A Paris, naît, indépendamment de la Ligue des princes, une ligue roturière qui s’allie à la première. Le 12 mai 1588, la ville se soulève : c’est la « journée des barricades ». Henri III doit s’enfuir. Il se réfugie à Blois et entame des négociations avec les ligueurs. Mais le pouvoir conquis par les Guise l’inquiète. Il veut à tout prix lutter contre la subversion qu’il redoute. Il décide de faire assassiner le duc Henri de Guise ainsi que son frère le Cardinal de Lorraine.

Henri III se rapproche alors d’Henri de Navarre. Leurs deux armées se joignent et montent vers Paris. Mais les Parisiens se déchaînent contre leur roi qui a fait alliance avec les hérétiques.

C’est alors, en 1589, qu’Henri III est assassiné par le moine ligueur Jacques Clément. Henri de Navarre devient roi sous le nom d’Henri IV, mais Paris est aux mains des ligueurs et le nouveau roi doit conquérir son royaume.

En mars 1590, la fameuse bataille d’Ivry ouvre au roi la voie au siège de Paris.

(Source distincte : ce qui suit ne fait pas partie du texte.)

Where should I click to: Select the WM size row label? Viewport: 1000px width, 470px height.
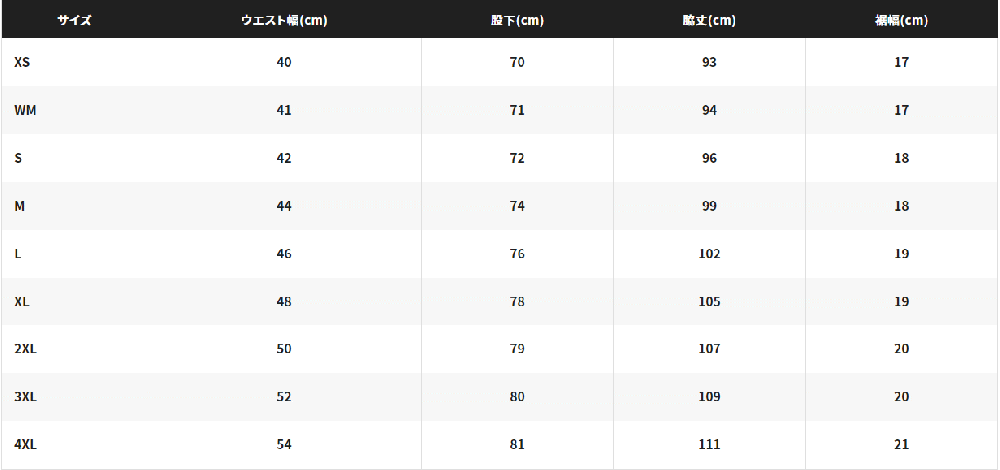coord(25,110)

En 1593, Henri IV déclare son intention d’abjurer et de recevoir une instruction catholique. Il faudra le sacre royal à Chartres pour vaincre les réticences des Parisiens. Paris cède en 1594 et ouvre ses portes à Henri IV.

En 1595, Henri IV reçoit l’absolution du Pape et déclare la guerre à l’Espagne dont de nombreuses troupes venues pour soutenir la Ligue sont encore présentes en France.

En 1598, par le traité de Vervins, il obtient le départ des troupes espagnoles. Henri IV obtient aussi la soumission du duc de Mercoeur, gouverneur de Bretagne, qui s’était allié aux Espagnols.

L’édit de Nantes (30 avril 1598)

C’est à Nantes, en avril 1598, qu’Henri IV signe le fameux édit qui met un terme aux guerres de religion qui ont ravagé la France au cours d’une période de 36 ans. Cet édit est plus complet que les précédents. Il instaure la coexistence religieuse entre catholiques et protestants. Le culte réformé est autorisé dans tous les lieux où il existait en 1597 et l’accès à toutes les charges est garanti aux réformés.